What are the Possible Results of a Hostile Takeover?

In most cases, a company will want to purchase another company because that company, which is known as the target company, is highly profitable. In these cases, the target company will continue doing the same business it was doing prior to the acquisition. It will, however, be under new ownership. In addition, the acquiring company will be reaping the rewards of the target company’s business.

A company may also exercise a hostile takeover by a corporate raid. This means the acquiring company wants to forcibly buy up a company that has a low stock price because it may not be doing well but it has valuable tangible assets, such as land or equipment. After a successful hostile takeover, the acquiring company will liquidate the target company by selling the target company’s equipment and land, effectively destroying the target company.

How Can I Avoid a Hostile Takeover of My Business?

There are several steps a business owner can take to ensure a business and ownership of that business will survive a hostile takeover attempt. This includes things such as developing a monitoring system, and creating a strategy to fend off hostile takeovers.

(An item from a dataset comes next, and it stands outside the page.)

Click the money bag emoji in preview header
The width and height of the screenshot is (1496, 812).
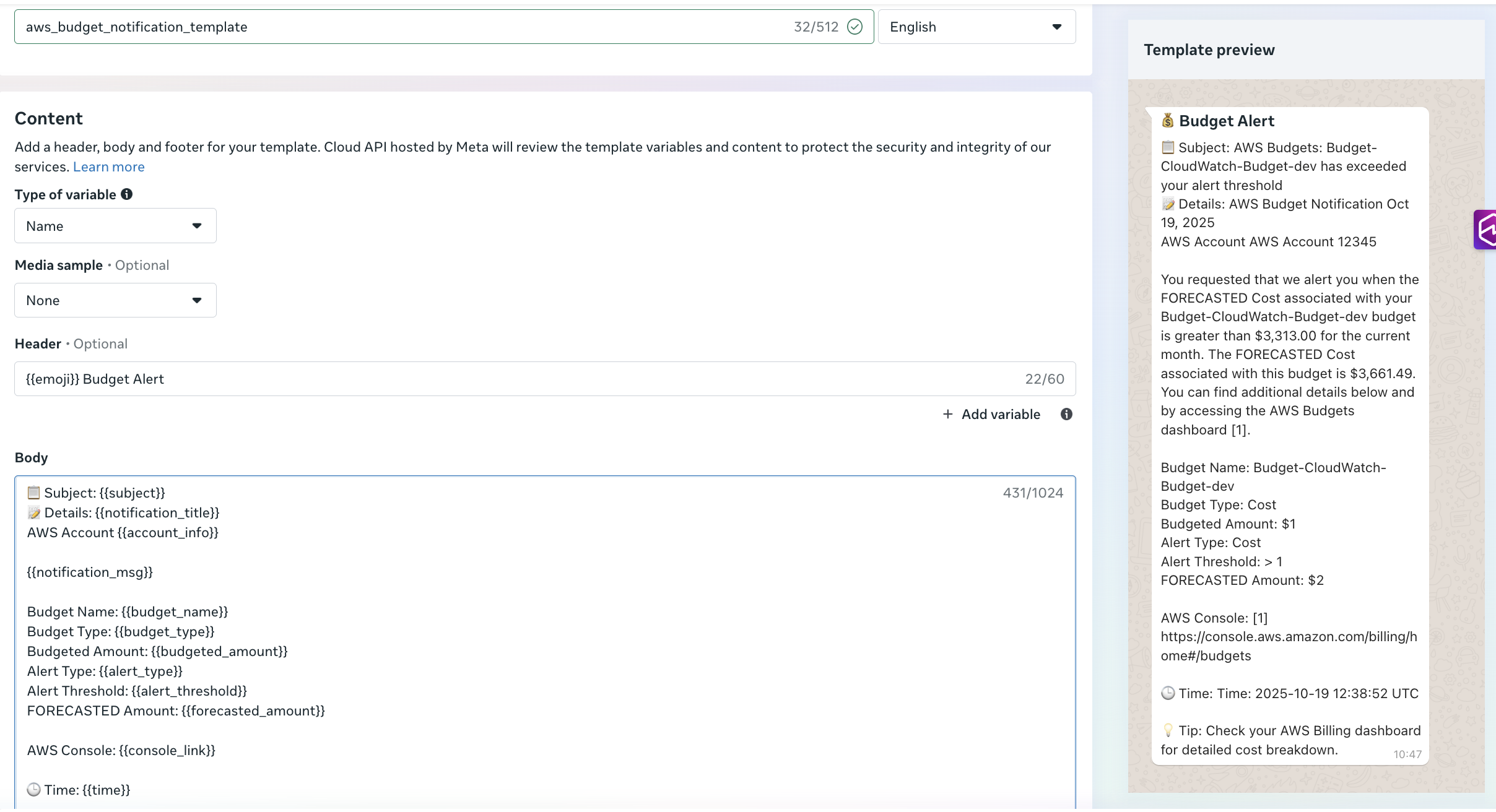(x=1168, y=121)
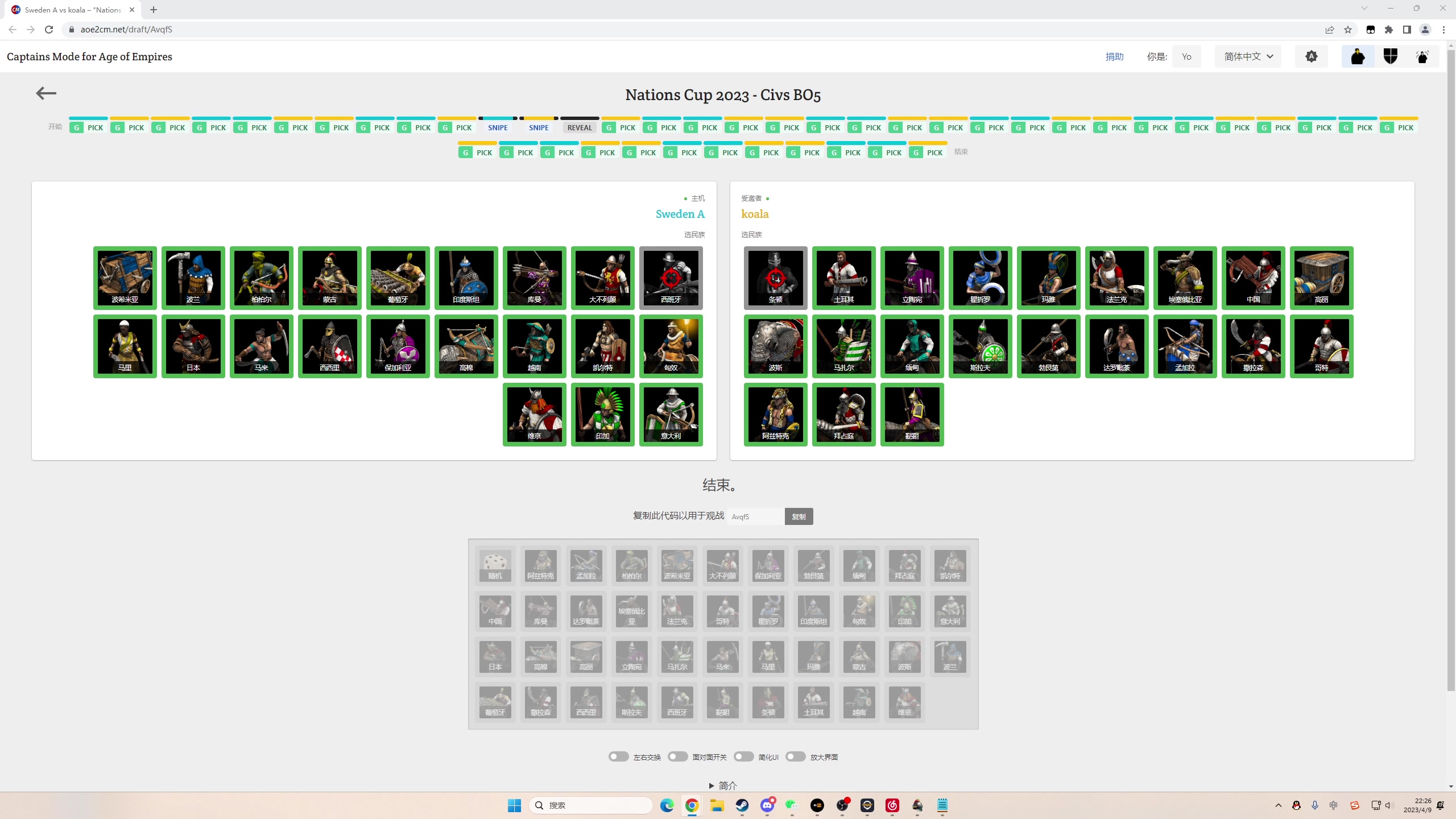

One key to surviving a hostile takeover attempt is to see it coming and be aware of impending threats. This requires being on the lookout for other businesses that have shown an interest in acquiring an individual’s business. It also includes monitoring the purchase of business stocks to determine if one buyer is purchasing unusually large volumes of the company’s shares.

It is also important to create a strategy for fending off attempted hostile takeovers. It is important to put this strategy into action at the first sign of a takeover attempt. This strategy should include the following areas of the company:

  • Legal activities;
  • Investment banking;
  • Public relations; and
  • Investigating the activities of the company.

If Another Company Wants to Buy Up My Small Business, Should I Consult a Business Attorney?

Yes, you should consult a small business attorney for any issues regarding the purchase of a small business. Whether or not you desire to sell your business, if another company has requested you sell a business to them, it is essential to have an attorney’s help if you decide to do so.

It will be important to have an attorney with experience in mergers and acquisitions. Your attorney will be familiar with the laws and regulations of the sale of a business as well as the laws that would protect your business if you choose not to sell it.